「───…ッ、絶対に許せん!!」
そんな許すまじき屈辱にカッと目を見開き、至近距離にあった男の顔に思い切り額をぶつけた。
「…んがッ!」
すると、その予期せぬ痛みと衝撃から男は無言で顔を押さえ、あたしの横にずるずると滑り落ちる。
そして、それを好機とばかりに懐から聖水の小瓶を取り出し、男の顔面に惜しげもなくぶっかけた。
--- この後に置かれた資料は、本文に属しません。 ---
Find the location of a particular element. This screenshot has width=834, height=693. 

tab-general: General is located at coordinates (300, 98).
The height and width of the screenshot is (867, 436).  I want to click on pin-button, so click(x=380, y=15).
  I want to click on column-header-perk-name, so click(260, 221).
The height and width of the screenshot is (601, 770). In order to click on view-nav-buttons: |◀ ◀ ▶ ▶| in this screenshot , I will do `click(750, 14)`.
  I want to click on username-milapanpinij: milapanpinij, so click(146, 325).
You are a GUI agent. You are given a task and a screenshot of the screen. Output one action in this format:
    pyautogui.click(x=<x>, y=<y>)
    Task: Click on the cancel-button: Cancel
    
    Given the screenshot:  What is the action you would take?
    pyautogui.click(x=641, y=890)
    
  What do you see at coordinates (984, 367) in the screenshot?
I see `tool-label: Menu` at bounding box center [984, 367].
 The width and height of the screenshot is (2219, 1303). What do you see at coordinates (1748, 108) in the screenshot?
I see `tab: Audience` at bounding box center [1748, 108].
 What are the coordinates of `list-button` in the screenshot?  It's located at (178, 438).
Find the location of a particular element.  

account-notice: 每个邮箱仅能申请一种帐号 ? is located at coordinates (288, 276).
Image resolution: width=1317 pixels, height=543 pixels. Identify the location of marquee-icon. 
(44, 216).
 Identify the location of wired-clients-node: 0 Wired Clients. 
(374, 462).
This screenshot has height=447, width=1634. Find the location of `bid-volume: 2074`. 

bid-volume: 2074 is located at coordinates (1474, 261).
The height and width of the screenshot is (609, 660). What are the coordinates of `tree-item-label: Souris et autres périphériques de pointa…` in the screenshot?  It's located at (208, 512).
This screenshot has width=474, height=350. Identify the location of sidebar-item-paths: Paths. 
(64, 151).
「観念しろ!これで、お前が人間かそうじゃないか…が……」
「うっわ!何だ、コレ!?にっげぇー、ペッペッ!」
「……」
調べなくとも、分かってはいたが……だ。
「……お前、そんなんで本当にタダの人間だって言うなら、よっぽどの変人だぞ」
最早、色んな事に呆れるしかないあたしは…深い溜め息を吐いて、そう言った。
「何、言ってんですか!?俺が、人間以外の何に見えます!?」
さも心外だと言わんばかりに、唇を尖らせて言ってきたソイツに小さく頷く。
「そうだな…その“目”の色以外は、どこからどう見ても立派な人間だ」
ほんの少し、茶化すつもりでそう言った。
だが、予想に反して男はその顔からスッと表情をなくすと、突然能面のように無表情な顔で見つめてくる。